Bobo grinned broadly.
"I'm a bodyguard, master of knives, I am. He was a merchant, scared of pirates around Minga, so he hired me."

It was Egberts turn to grin.
"Didn't do such a great job of body-guarding, did you?"

The nutria looked down slightly embarrassed.
"Yeah, on the bright side though, he wasn't killed by pirates."

"I'm sure he appreciated that before he drowned," Eggy said playfully.

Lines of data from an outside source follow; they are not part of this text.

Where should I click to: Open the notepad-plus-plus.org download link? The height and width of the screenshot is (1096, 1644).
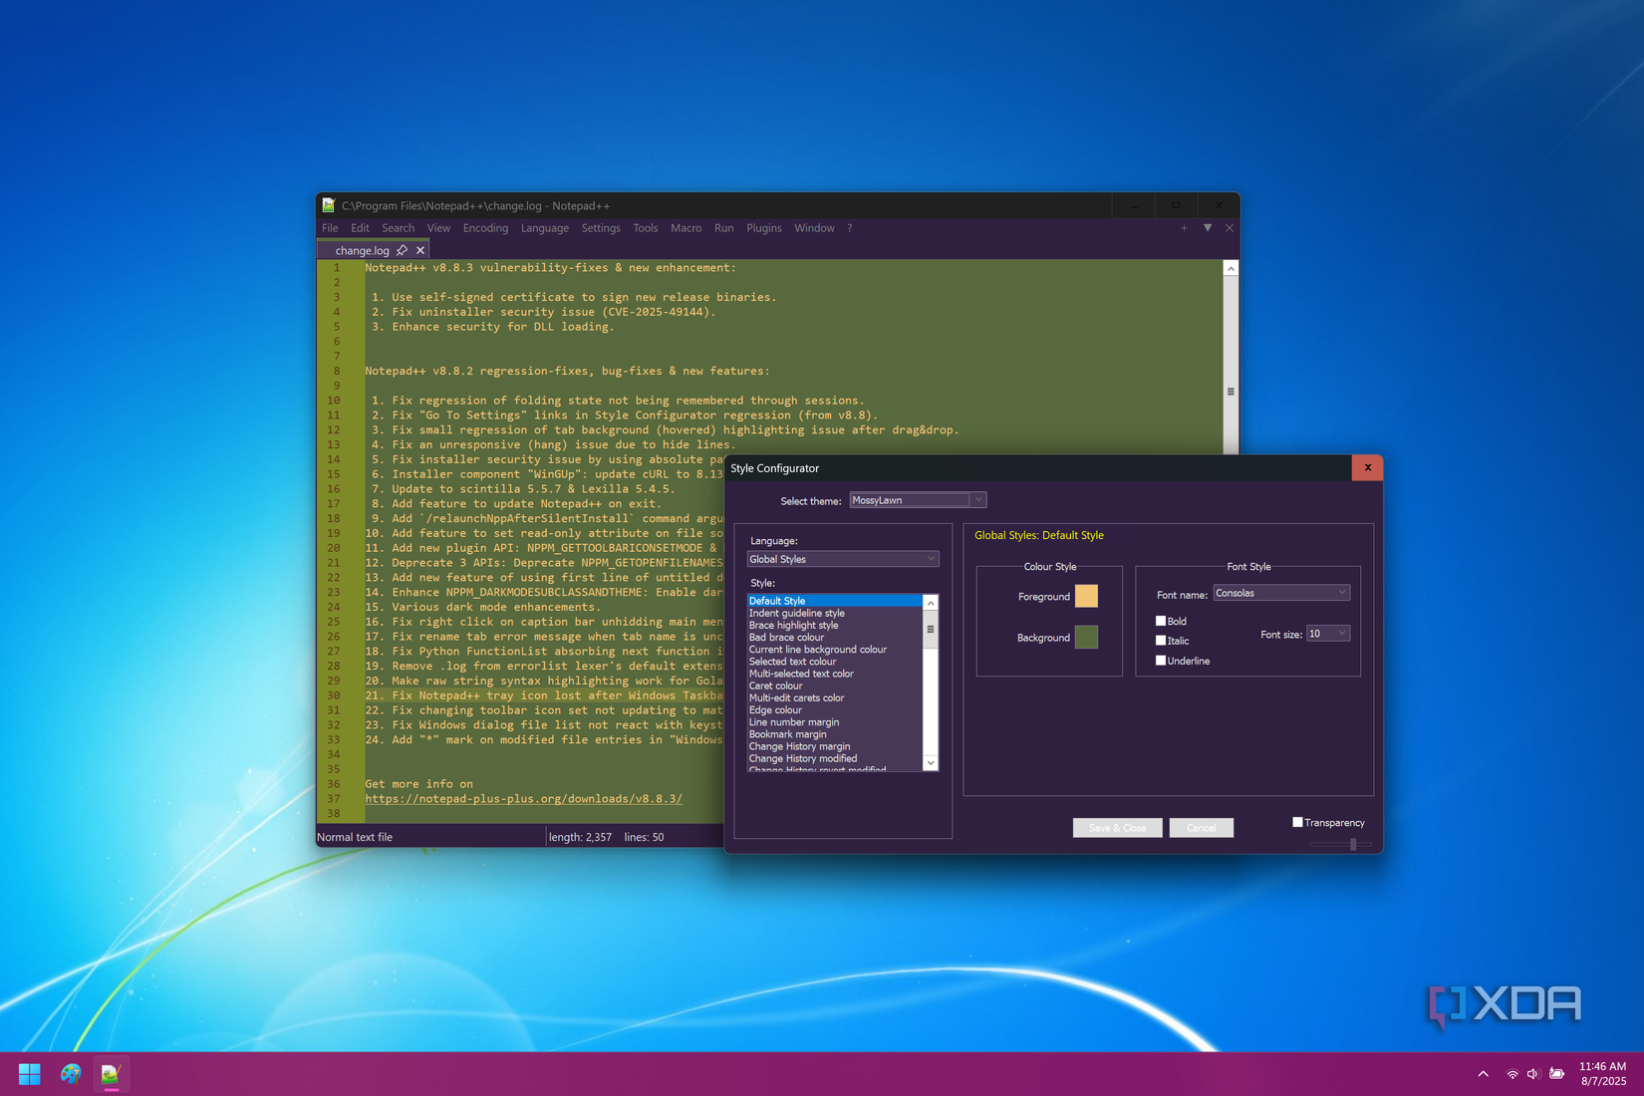(x=523, y=798)
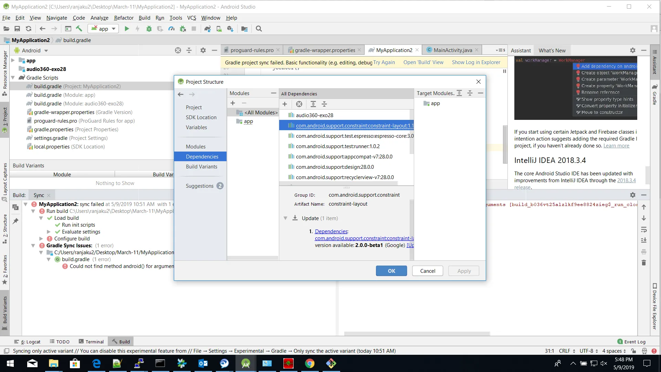Pin the Build panel tab
Image resolution: width=661 pixels, height=372 pixels.
coord(15,221)
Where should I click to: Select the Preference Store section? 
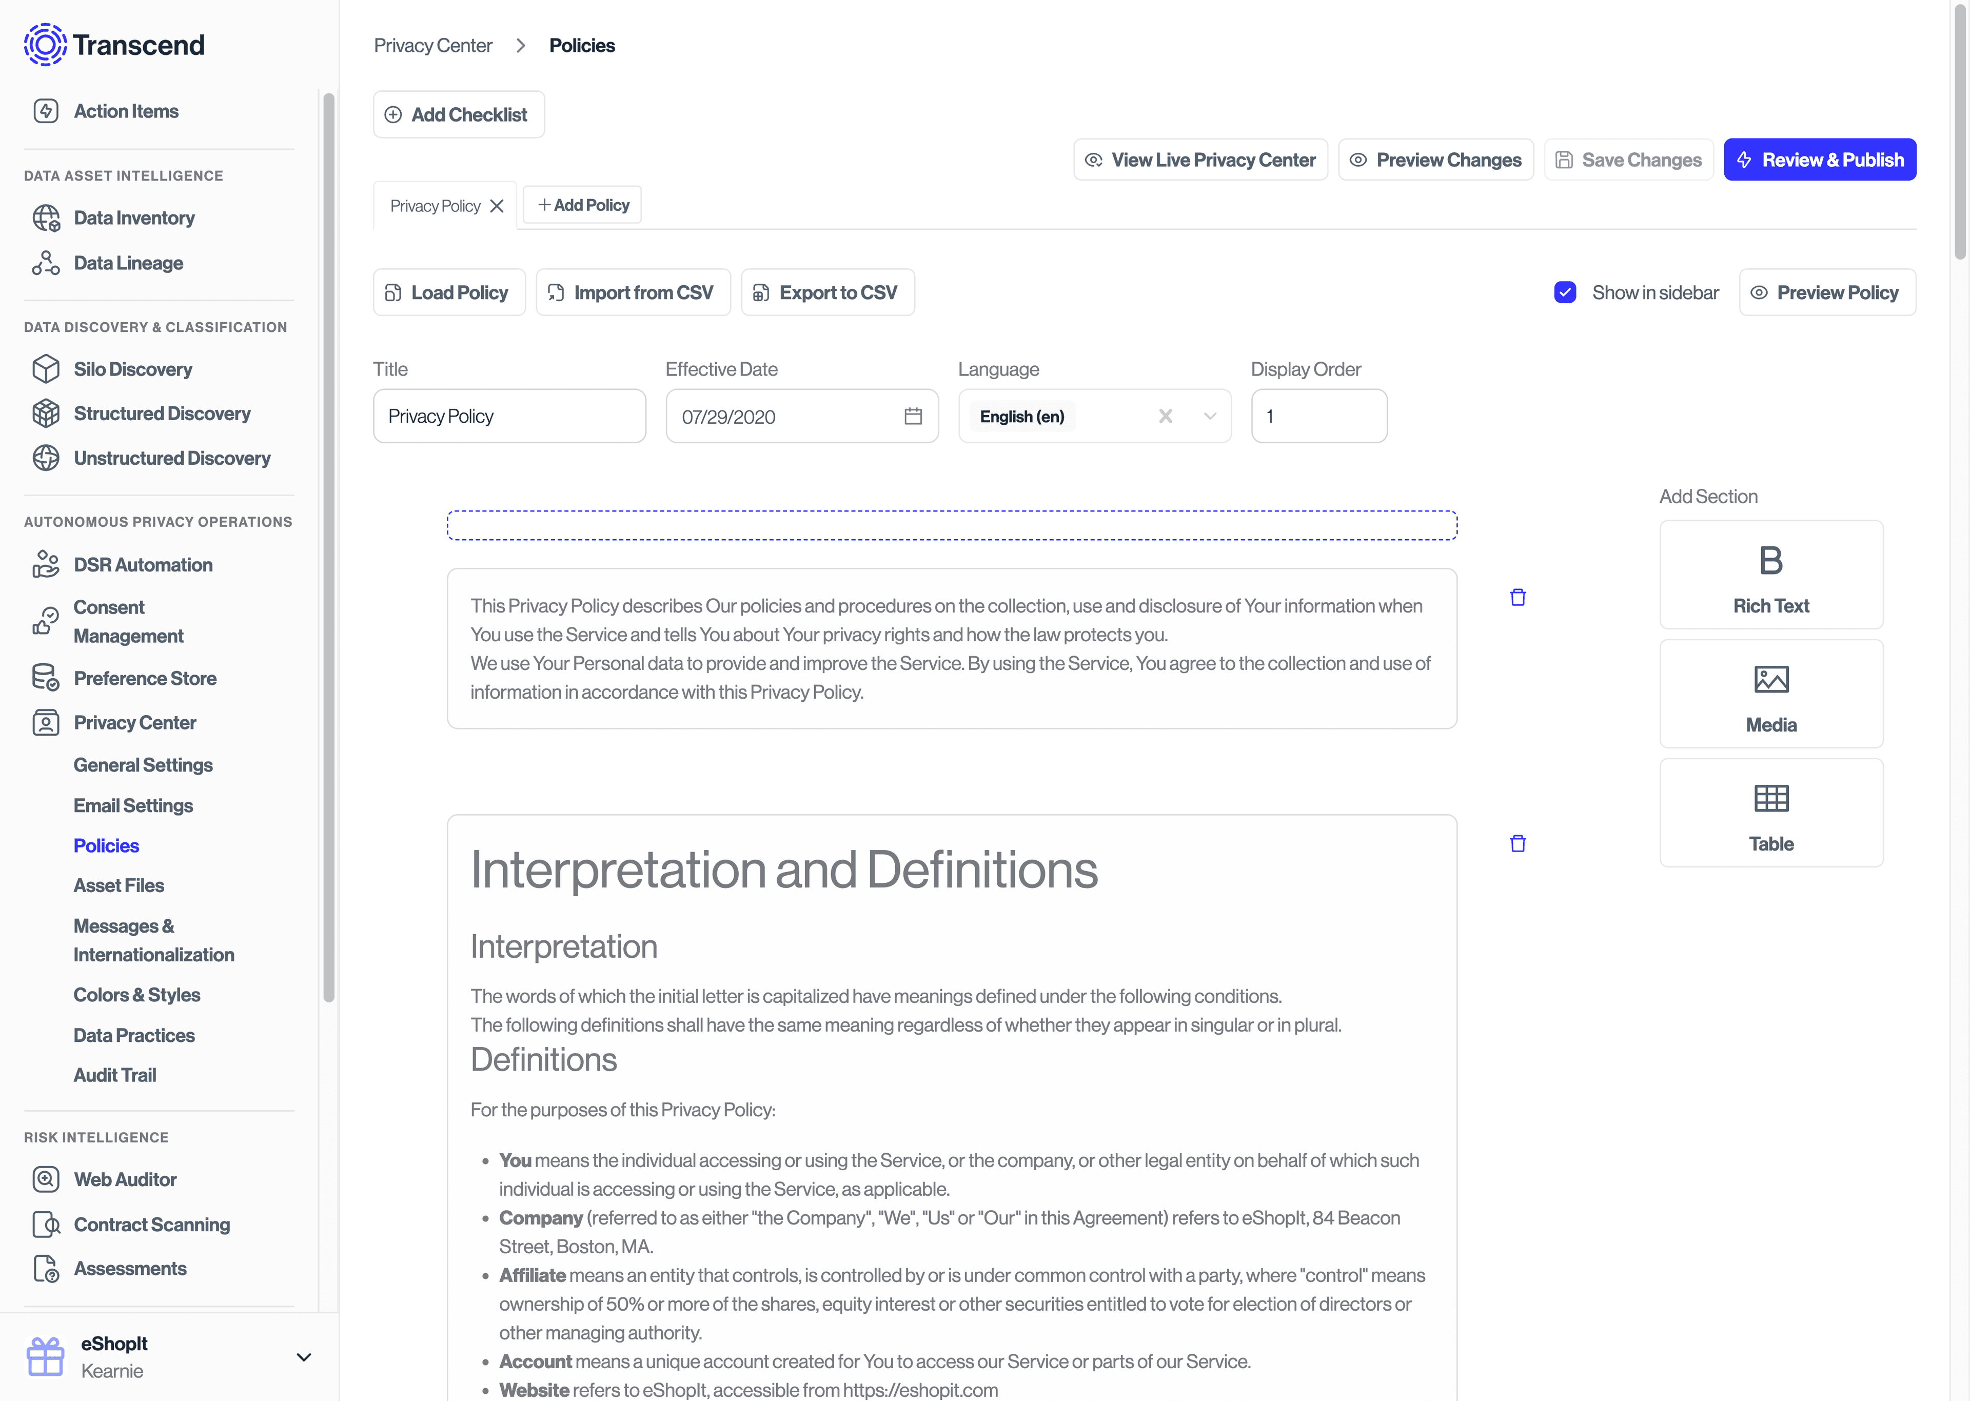tap(145, 678)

"I didn't say I was a good bodyguard."

Egbert followed the garrulous rodent to a corner where they seated themselves on the floor. The mole became serious.
"Do you really believe what you said, about them sacrifoicing us?"

"All I can tell you, my enormous friend, it that once a body leaves this room, they never come back."

"How often do they take the prisoners?"

"They call 'em 'supplicants', apparently we got some duty to their god that we weren't told about. They come every few days, took some this morning, they did. Used to be a lot more of us. They take about half a dozen at a time." Bobo looked around the room and shook his head, "The Gleaners must be fallin' down on the job. They usually restock us once a week or so, the pickin's must be getting slim."